Seasonal Affective Disorder (SAD) targets many through the winter months but this season has brought another hurdle for sufferers.
The January lockdown has meant that people have been spending more time on their own than ever before and without the consistent glorious weather of the first lockdown which makes the isolation that much harder.
SAD is a type of depression that can be also known as winter depression and is caused by the lack of sunlight affecting a persons levels of melatonin, serotonin and your bodies internal clock being affected by the short amount of daylight hours.
A Nottingham counselor, Alison Calladine gave some insight into the what its like for people suffering with depression and anxiety in these taxing times.
She said: “Clients are really struggling to contain symptoms, a fluctuation between the emergence of past symptoms and new unfamiliar symptoms. Often driven by attempting to live with overwhelming feelings of fear, frustration, anger, uncertainty, the difficulties which social isolation presents.”
Trying to combat SAD may feel impossible but there are a few things that might help to get through these harsh months.
Sunlight and exercise
Getting as much sunlight as possible is crucial to battle the symptoms of SAD and by combining this with exercise which releases dopamine it can help with the unsettling feelings. Heading outside for a run or a cycle is a great way to get your heart pumping or just by wrapping up and going for a stroll in the winter sun and elevating your heart rate could help this winter.
If you are willing to spend a few pennies to help yourself in lock down then a good investment would be a light therapy lamp. Available from many online shops at varying prices. These light boxes produce light that stimulates the sunlight missing from these winter days and encourages your brain to produce the hormones that it is lacking.

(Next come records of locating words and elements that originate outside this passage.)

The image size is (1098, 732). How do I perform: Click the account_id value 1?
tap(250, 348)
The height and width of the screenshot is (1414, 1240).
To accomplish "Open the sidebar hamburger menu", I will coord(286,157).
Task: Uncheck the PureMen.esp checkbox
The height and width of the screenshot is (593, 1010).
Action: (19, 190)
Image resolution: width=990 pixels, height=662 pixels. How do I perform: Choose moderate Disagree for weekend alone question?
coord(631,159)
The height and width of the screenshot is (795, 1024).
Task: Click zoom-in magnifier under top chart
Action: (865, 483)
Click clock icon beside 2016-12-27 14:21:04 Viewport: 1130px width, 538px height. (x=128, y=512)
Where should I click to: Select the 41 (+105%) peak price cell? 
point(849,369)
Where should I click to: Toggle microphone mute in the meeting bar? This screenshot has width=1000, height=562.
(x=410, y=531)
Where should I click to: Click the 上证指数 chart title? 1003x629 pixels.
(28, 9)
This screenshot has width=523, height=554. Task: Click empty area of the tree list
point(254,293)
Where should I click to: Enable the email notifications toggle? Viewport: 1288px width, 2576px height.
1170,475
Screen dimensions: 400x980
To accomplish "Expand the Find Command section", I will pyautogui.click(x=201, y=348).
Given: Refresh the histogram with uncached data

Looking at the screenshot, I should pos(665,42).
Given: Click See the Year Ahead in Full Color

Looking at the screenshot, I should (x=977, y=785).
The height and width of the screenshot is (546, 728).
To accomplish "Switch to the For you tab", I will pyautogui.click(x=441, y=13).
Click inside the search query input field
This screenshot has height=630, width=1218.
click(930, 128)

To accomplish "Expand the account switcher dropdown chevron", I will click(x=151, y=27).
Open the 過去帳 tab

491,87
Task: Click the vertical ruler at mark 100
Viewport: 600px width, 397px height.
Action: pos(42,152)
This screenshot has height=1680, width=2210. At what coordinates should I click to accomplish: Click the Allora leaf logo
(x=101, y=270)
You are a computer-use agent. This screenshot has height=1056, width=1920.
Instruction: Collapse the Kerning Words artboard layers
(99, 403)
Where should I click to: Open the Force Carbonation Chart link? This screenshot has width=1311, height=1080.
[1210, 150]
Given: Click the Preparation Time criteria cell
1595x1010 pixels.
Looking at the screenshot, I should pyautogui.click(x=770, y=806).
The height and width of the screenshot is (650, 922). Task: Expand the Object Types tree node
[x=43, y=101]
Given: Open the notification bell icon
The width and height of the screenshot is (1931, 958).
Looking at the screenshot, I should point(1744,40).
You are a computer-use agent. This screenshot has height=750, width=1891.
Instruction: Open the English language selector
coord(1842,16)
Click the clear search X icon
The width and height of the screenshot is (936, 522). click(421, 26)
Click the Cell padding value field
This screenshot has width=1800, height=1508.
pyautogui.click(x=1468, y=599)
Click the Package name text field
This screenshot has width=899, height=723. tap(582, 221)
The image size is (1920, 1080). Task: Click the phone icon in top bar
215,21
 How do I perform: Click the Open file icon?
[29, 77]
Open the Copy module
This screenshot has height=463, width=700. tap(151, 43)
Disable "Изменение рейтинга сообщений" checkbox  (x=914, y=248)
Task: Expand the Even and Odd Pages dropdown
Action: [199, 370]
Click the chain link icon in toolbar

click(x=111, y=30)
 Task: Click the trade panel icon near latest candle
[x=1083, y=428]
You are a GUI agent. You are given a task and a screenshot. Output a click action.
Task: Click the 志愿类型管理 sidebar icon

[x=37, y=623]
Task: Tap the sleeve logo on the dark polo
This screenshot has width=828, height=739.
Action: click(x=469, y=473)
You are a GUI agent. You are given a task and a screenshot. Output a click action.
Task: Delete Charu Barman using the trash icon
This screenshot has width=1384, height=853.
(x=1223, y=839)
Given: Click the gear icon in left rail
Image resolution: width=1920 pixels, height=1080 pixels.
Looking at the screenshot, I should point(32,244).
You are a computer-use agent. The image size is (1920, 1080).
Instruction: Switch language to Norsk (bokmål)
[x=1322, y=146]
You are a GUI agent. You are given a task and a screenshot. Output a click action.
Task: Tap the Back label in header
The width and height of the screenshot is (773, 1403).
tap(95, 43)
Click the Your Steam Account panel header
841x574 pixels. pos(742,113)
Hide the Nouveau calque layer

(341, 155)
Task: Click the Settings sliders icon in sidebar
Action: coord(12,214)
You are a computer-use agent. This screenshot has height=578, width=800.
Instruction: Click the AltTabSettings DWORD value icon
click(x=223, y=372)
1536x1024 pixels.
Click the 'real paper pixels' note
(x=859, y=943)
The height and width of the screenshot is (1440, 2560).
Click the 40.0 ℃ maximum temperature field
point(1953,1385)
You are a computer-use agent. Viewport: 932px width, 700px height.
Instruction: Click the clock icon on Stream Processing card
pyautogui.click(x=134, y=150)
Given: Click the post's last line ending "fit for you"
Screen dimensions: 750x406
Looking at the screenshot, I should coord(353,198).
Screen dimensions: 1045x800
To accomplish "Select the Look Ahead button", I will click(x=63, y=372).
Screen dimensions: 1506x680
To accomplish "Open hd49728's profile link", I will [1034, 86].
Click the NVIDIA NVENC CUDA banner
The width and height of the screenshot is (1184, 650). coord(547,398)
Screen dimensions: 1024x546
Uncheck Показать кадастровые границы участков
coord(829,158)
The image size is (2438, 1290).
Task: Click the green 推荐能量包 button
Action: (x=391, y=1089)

They come in different formats including sunrise alarm clocks or light boxes with timers that can be set up next to a working space and our especially useful when sunlight through windows is not available.
Simple acts like eating well, avoiding stressful situations and taking a step outside whenever possible are just little things that can help when battling SAD. While lockdown can feel isolating, communicating with friends and family is key and having a chat and talk things through is extremely important.
While these tips may help some it is not a guarantee, so if you are struggling with your seasonal affective disorder your GP is always available to talk through other options to help combat the winter depression.